Per molti anni, eccezionalmente forte e rapidamente formato interazione biotina streptavidina è stata utilizzata con successo per purificazione parziale dei complessi RNA/proteine biologicamente importanti. Tuttavia, questa strategia soffre di uno dei principali svantaggi che limita il suo utilizzo più ampio: l’interazione biotina/streptavidina può essere rotto solo sotto denaturare condizioni che anche compromettere l’integrità dei complessi eluiti, quindi precludendo loro successive analisi funzionale e/o ulteriore purificazione da altri metodi. Inoltre, i campioni eluiti sono spesso contaminati con le proteine di sfondo che non specifico associano con streptavidina perline, che complica l’analisi dei complessi purificati dalla macchiatura d’argento e spettrometria di massa. Per superare queste limitazioni, abbiamo sviluppato una variante della biotina/streptavidina strategia in cui biotina è collegata a un RNA substrato tramite un linker foto-spaccabili e i complessi immobilizzati su streptavidina perline sono eluiti selettivamente alla soluzione in un formato nativo di onda lunga UV, lasciando le proteine di sfondo sui branelli. Substrati di associazione più breve RNA possono essere sintetizzati chimicamente con biotina e il linker foto-spaccabili legame covalente all’estremità 5′ del RNA, mentre più substrati di RNA possono essere forniti con i due gruppi di un oligonucleotide complementare. Queste due varianti del metodo UV-eluizione sono state testate per la purificazione dei complessi elaborazione snRNP-dipendente U7 che fendono istone pre-mRNA all’estremità 3′ e hanno entrambi dimostrato di reggono il confronto ad altri precedentemente sviluppato metodi di purificazione. I campioni eluiti UV contengono quantità molto facilmente rilevabile delle snRNP U7 che era esente dagli agenti inquinanti principali proteine e adatto per l’analisi diretta di spettrometria di massa e saggi funzionali. Il metodo descritto può essere prontamente adattato per la purificazione di altri complessi di associazione di RNA e utilizzato in combinazione con siti di legame del DNA singolo – e double-stranded per purificare proteine DNA-specifico e complessi macromolecolari.

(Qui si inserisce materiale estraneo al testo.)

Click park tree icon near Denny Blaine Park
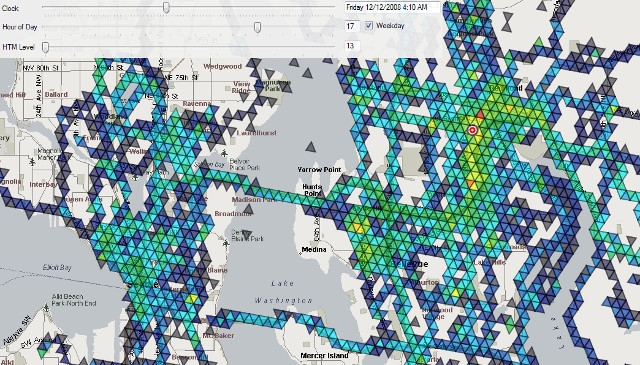 [x=226, y=244]
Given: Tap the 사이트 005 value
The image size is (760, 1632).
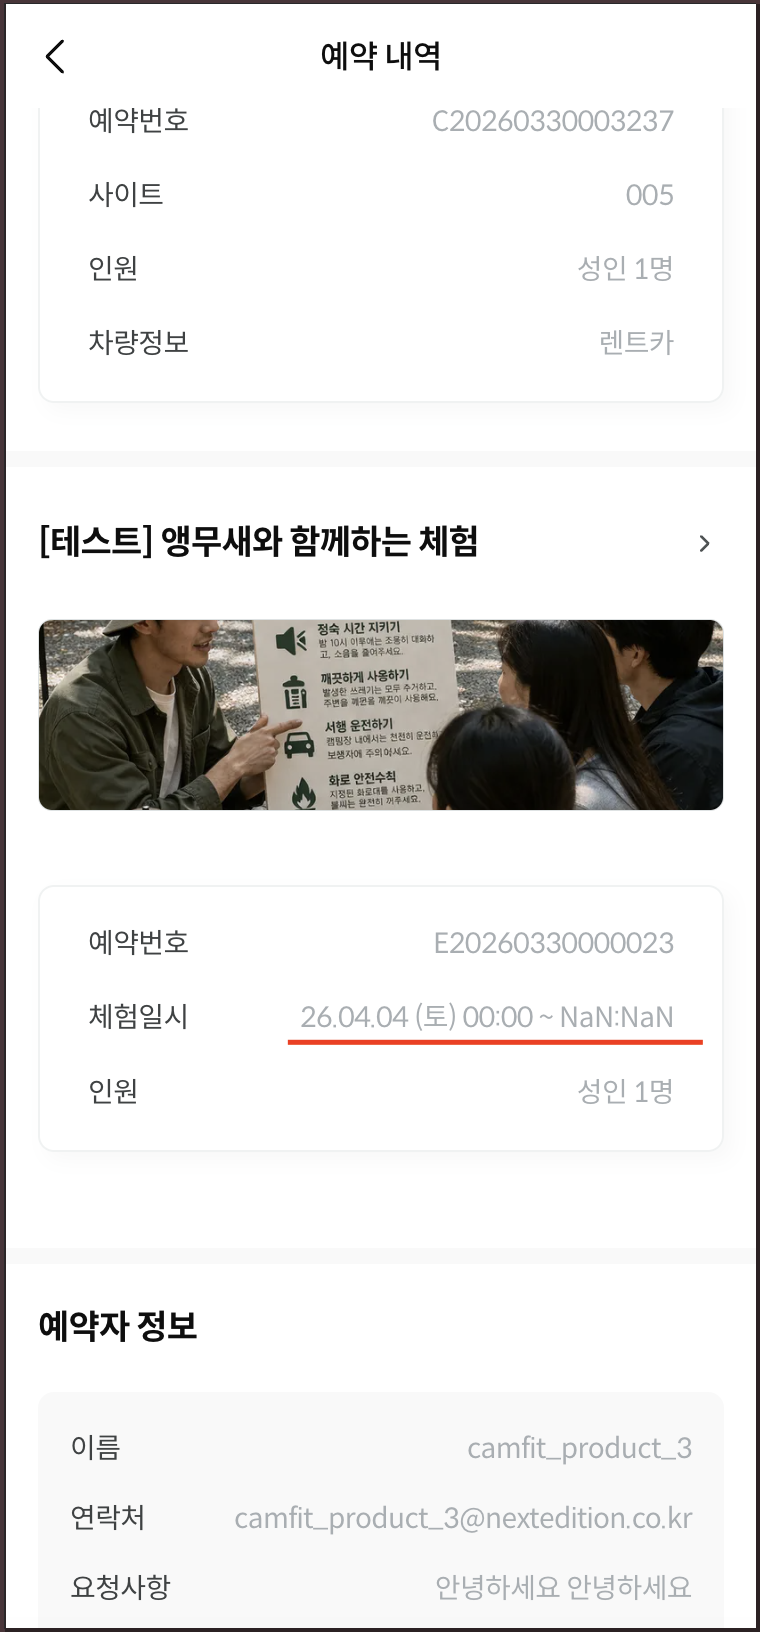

Negli eucarioti, precursori di RNA polimerasi II-generato mRNA (pre-mRNA) sottoporsi a diversi eventi di maturazione nel nucleo prima di diventare pienamente funzionali modelli di mRNA per la sintesi proteica nel citoplasma. Uno di questi eventi è di processamento dell’estremità 3′. Per la stragrande maggioranza dei pre-mRNA, 3′ fine trattamento comporta clivaggio accoppiato di poliadenilazione. Questa reazione in due fasi è catalizzata da un complesso relativamente abbondante composto da più di 15 proteine1. Animale replica-dipendente dell’istone pre-mRNA vengono elaborati all’estremità 3′ da un meccanismo differente in cui il ruolo chiave è giocato da U7 snRNP, una scarsa abbondanza complesso composto da U7 snRNA di ~ 60 nucleotidi e più proteine2,3 . Le coppie di basi U7 snRNA con specifiche sequenze di istone pre-mRNA e uno delle subunità della snRNP U7 catalizza la reazione di scissione, generando maturo istone mRNA senza un poli (a) coda. 3′ terminare l’elaborazione di istone pre-mRNA richiede anche gambo-ciclo Binding Protein (SLBP), che associa un gambo-ciclo conservato situato a Monte del sito di clivaggio e migliora l’assunzione delle snRNP U7 al substrato2,3. Gli studi finalizzati ad individuare i singoli componenti delle snRNP U7 sono stati impegnativi a causa della bassa concentrazione delle snRNP U7 in cellule animali e la tendenza del complesso di dissociare o subiscono parziale proteolisi durante la purificazione come conseguenza dell’utilizzo detergenti delicati4,5,6, lavaggi sale alte e/o più passaggi cromatografici7,8,9.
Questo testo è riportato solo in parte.